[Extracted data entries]

=== Begin Enclosure ===

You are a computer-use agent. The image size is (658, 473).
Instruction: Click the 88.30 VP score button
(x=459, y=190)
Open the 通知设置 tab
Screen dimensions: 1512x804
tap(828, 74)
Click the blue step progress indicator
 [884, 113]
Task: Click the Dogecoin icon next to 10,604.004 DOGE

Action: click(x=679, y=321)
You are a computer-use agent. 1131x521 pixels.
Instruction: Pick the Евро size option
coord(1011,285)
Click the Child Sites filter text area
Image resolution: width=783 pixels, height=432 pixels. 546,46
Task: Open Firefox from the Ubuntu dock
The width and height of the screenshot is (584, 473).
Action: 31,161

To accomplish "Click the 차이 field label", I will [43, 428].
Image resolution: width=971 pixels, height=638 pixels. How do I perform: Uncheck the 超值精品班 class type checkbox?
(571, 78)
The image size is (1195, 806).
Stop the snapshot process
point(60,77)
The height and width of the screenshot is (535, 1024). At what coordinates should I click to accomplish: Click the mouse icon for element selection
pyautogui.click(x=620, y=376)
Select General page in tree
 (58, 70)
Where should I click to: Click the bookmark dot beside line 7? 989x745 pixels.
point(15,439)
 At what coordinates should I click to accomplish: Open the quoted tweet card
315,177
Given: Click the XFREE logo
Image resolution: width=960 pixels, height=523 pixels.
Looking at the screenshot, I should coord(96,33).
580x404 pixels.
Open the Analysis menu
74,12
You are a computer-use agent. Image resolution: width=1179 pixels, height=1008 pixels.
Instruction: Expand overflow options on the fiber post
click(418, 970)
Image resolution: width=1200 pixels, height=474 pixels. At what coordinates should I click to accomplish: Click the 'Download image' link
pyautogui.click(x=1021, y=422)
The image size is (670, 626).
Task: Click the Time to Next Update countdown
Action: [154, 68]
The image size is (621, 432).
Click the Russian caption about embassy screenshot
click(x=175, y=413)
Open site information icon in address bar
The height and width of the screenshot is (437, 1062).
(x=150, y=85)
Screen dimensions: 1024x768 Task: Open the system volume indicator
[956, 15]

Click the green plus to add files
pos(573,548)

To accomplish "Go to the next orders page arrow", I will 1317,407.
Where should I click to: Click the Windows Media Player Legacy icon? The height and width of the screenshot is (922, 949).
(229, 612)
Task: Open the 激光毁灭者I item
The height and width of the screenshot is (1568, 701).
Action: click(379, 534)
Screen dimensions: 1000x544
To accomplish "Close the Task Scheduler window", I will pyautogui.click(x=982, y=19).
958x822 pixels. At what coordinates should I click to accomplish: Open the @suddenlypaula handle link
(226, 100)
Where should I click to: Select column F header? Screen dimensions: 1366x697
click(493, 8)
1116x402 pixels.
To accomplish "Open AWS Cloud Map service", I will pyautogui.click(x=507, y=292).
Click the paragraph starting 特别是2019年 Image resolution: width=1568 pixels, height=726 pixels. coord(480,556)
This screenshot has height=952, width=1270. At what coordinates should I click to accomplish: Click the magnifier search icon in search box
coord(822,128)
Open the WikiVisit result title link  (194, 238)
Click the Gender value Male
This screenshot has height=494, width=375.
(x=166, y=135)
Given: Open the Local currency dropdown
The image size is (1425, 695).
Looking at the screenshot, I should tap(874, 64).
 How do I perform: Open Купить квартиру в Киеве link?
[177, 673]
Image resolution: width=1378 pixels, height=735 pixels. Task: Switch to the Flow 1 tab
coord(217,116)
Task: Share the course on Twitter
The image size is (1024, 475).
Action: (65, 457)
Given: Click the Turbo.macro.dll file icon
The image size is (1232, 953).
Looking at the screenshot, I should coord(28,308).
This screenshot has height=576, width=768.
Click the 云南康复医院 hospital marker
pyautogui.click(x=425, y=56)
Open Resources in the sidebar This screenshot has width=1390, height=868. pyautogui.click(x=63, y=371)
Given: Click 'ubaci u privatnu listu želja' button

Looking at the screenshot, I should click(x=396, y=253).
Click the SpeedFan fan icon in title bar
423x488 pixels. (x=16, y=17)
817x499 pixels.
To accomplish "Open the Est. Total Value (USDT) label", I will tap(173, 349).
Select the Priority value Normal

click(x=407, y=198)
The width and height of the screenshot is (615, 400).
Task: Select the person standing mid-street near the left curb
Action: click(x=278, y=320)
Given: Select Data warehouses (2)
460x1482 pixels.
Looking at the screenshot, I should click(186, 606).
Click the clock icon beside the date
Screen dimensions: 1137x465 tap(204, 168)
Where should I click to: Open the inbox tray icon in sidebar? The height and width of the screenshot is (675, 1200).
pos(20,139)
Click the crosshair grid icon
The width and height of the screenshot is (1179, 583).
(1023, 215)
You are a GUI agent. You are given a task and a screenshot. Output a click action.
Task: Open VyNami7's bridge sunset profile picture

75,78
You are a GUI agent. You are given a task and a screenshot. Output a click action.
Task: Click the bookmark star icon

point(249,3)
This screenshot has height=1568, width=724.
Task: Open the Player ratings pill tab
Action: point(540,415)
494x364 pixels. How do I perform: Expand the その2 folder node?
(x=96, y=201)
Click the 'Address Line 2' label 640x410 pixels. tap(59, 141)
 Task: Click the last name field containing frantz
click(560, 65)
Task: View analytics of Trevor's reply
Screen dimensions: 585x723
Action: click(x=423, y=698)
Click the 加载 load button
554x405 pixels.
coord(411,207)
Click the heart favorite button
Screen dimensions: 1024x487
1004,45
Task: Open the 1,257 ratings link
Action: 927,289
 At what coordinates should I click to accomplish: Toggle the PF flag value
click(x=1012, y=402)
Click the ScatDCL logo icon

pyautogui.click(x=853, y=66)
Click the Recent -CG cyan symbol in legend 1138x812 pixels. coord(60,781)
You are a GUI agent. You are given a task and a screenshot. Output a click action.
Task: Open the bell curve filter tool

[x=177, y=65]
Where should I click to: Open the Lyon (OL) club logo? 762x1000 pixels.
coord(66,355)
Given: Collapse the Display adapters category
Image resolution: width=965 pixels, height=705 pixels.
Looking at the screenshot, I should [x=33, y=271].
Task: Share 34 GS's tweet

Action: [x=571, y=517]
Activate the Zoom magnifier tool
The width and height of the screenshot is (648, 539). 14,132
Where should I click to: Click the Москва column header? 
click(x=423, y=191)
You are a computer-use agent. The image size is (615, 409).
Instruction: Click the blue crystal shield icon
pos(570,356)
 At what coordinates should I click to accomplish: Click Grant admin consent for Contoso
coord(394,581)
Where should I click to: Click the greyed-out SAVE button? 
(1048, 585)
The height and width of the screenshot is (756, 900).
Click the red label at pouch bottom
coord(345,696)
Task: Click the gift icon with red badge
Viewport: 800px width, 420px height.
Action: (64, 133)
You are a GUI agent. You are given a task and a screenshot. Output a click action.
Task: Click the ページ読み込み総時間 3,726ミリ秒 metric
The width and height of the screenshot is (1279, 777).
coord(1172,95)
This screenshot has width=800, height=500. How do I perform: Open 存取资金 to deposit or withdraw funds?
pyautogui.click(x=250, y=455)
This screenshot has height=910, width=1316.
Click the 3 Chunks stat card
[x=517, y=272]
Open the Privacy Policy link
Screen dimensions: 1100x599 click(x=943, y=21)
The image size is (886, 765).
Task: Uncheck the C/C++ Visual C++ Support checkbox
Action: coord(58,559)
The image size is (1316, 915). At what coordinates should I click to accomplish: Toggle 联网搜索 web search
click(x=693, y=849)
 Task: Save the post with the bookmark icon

=== End Enclosure ===

WORK INSTRUCTION
All the data above is to be given again, exactly.

REPLY TO THE TASK
You are a computer-use agent. The image size is (658, 473).
Instruction: Click the 88.30 VP score button
(x=459, y=190)
Open the 通知设置 tab
Screen dimensions: 1512x804
tap(828, 74)
Click the blue step progress indicator
 [884, 113]
Task: Click the Dogecoin icon next to 10,604.004 DOGE

Action: click(x=679, y=321)
You are a computer-use agent. 1131x521 pixels.
Instruction: Pick the Евро size option
coord(1011,285)
Click the Child Sites filter text area
Image resolution: width=783 pixels, height=432 pixels. 546,46
Task: Open Firefox from the Ubuntu dock
The width and height of the screenshot is (584, 473).
Action: 31,161

To accomplish "Click the 차이 field label", I will [43, 428].
Image resolution: width=971 pixels, height=638 pixels. How do I perform: Uncheck the 超值精品班 class type checkbox?
(571, 78)
The image size is (1195, 806).
Stop the snapshot process
point(60,77)
The height and width of the screenshot is (535, 1024). At what coordinates should I click to accomplish: Click the mouse icon for element selection
pyautogui.click(x=620, y=376)
Select General page in tree
 (58, 70)
Where should I click to: Click the bookmark dot beside line 7? 989x745 pixels.
point(15,439)
 At what coordinates should I click to accomplish: Open the quoted tweet card
315,177
Given: Click the XFREE logo
Image resolution: width=960 pixels, height=523 pixels.
Looking at the screenshot, I should coord(96,33).
580x404 pixels.
Open the Analysis menu
74,12
You are a computer-use agent. Image resolution: width=1179 pixels, height=1008 pixels.
Instruction: Expand overflow options on the fiber post
click(418, 970)
Image resolution: width=1200 pixels, height=474 pixels. At what coordinates should I click to accomplish: Click the 'Download image' link
pyautogui.click(x=1021, y=422)
The image size is (670, 626).
Task: Click the Time to Next Update countdown
Action: [154, 68]
The image size is (621, 432).
Click the Russian caption about embassy screenshot
click(x=175, y=413)
Open site information icon in address bar
The height and width of the screenshot is (437, 1062).
(x=150, y=85)
Screen dimensions: 1024x768 Task: Open the system volume indicator
[956, 15]

Click the green plus to add files
pos(573,548)

To accomplish "Go to the next orders page arrow", I will 1317,407.
Where should I click to: Click the Windows Media Player Legacy icon? The height and width of the screenshot is (922, 949).
(229, 612)
Task: Open the 激光毁灭者I item
The height and width of the screenshot is (1568, 701).
Action: click(379, 534)
Screen dimensions: 1000x544
To accomplish "Close the Task Scheduler window", I will pyautogui.click(x=982, y=19).
958x822 pixels. At what coordinates should I click to accomplish: Open the @suddenlypaula handle link
(226, 100)
Where should I click to: Select column F header? Screen dimensions: 1366x697
click(493, 8)
1116x402 pixels.
To accomplish "Open AWS Cloud Map service", I will pyautogui.click(x=507, y=292).
Click the paragraph starting 特别是2019年 Image resolution: width=1568 pixels, height=726 pixels. coord(480,556)
This screenshot has height=952, width=1270. At what coordinates should I click to accomplish: Click the magnifier search icon in search box
coord(822,128)
Open the WikiVisit result title link  (194, 238)
Click the Gender value Male
This screenshot has height=494, width=375.
(x=166, y=135)
Given: Open the Local currency dropdown
The image size is (1425, 695).
Looking at the screenshot, I should tap(874, 64).
 How do I perform: Open Купить квартиру в Киеве link?
[177, 673]
Image resolution: width=1378 pixels, height=735 pixels. Task: Switch to the Flow 1 tab
coord(217,116)
Task: Share the course on Twitter
The image size is (1024, 475).
Action: (65, 457)
Given: Click the Turbo.macro.dll file icon
The image size is (1232, 953).
Looking at the screenshot, I should coord(28,308).
This screenshot has height=576, width=768.
Click the 云南康复医院 hospital marker
pyautogui.click(x=425, y=56)
Open Resources in the sidebar This screenshot has width=1390, height=868. pyautogui.click(x=63, y=371)
Given: Click 'ubaci u privatnu listu želja' button

Looking at the screenshot, I should click(x=396, y=253).
Click the SpeedFan fan icon in title bar
423x488 pixels. (x=16, y=17)
817x499 pixels.
To accomplish "Open the Est. Total Value (USDT) label", I will tap(173, 349).
Select the Priority value Normal

click(x=407, y=198)
The width and height of the screenshot is (615, 400).
Task: Select the person standing mid-street near the left curb
Action: click(x=278, y=320)
Given: Select Data warehouses (2)
460x1482 pixels.
Looking at the screenshot, I should click(186, 606).
Click the clock icon beside the date
Screen dimensions: 1137x465 tap(204, 168)
Where should I click to: Open the inbox tray icon in sidebar? The height and width of the screenshot is (675, 1200).
pos(20,139)
Click the crosshair grid icon
The width and height of the screenshot is (1179, 583).
(1023, 215)
You are a GUI agent. You are given a task and a screenshot. Output a click action.
Task: Open VyNami7's bridge sunset profile picture

75,78
You are a GUI agent. You are given a task and a screenshot. Output a click action.
Task: Click the bookmark star icon

point(249,3)
This screenshot has height=1568, width=724.
Task: Open the Player ratings pill tab
Action: point(540,415)
494x364 pixels. How do I perform: Expand the その2 folder node?
(x=96, y=201)
Click the 'Address Line 2' label 640x410 pixels. tap(59, 141)
 Task: Click the last name field containing frantz
click(560, 65)
Task: View analytics of Trevor's reply
Screen dimensions: 585x723
Action: click(x=423, y=698)
Click the 加载 load button
554x405 pixels.
coord(411,207)
Click the heart favorite button
Screen dimensions: 1024x487
1004,45
Task: Open the 1,257 ratings link
Action: 927,289
 At what coordinates should I click to accomplish: Toggle the PF flag value
click(x=1012, y=402)
Click the ScatDCL logo icon

pyautogui.click(x=853, y=66)
Click the Recent -CG cyan symbol in legend 1138x812 pixels. coord(60,781)
You are a GUI agent. You are given a task and a screenshot. Output a click action.
Task: Open the bell curve filter tool

[x=177, y=65]
Where should I click to: Open the Lyon (OL) club logo? 762x1000 pixels.
coord(66,355)
Given: Collapse the Display adapters category
Image resolution: width=965 pixels, height=705 pixels.
Looking at the screenshot, I should [x=33, y=271].
Task: Share 34 GS's tweet

Action: [x=571, y=517]
Activate the Zoom magnifier tool
The width and height of the screenshot is (648, 539). 14,132
Where should I click to: Click the Москва column header? 
click(x=423, y=191)
You are a computer-use agent. The image size is (615, 409).
Instruction: Click the blue crystal shield icon
pos(570,356)
 At what coordinates should I click to accomplish: Click Grant admin consent for Contoso
coord(394,581)
Where should I click to: Click the greyed-out SAVE button? 
(1048, 585)
The height and width of the screenshot is (756, 900).
Click the red label at pouch bottom
coord(345,696)
Task: Click the gift icon with red badge
Viewport: 800px width, 420px height.
Action: (64, 133)
You are a GUI agent. You are given a task and a screenshot. Output a click action.
Task: Click the ページ読み込み総時間 3,726ミリ秒 metric
The width and height of the screenshot is (1279, 777).
coord(1172,95)
This screenshot has width=800, height=500. How do I perform: Open 存取资金 to deposit or withdraw funds?
pyautogui.click(x=250, y=455)
This screenshot has height=910, width=1316.
Click the 3 Chunks stat card
[x=517, y=272]
Open the Privacy Policy link
Screen dimensions: 1100x599 click(x=943, y=21)
The image size is (886, 765).
Task: Uncheck the C/C++ Visual C++ Support checkbox
Action: coord(58,559)
The image size is (1316, 915). At what coordinates should I click to accomplish: Toggle 联网搜索 web search
click(x=693, y=849)
 Task: Save the post with the bookmark icon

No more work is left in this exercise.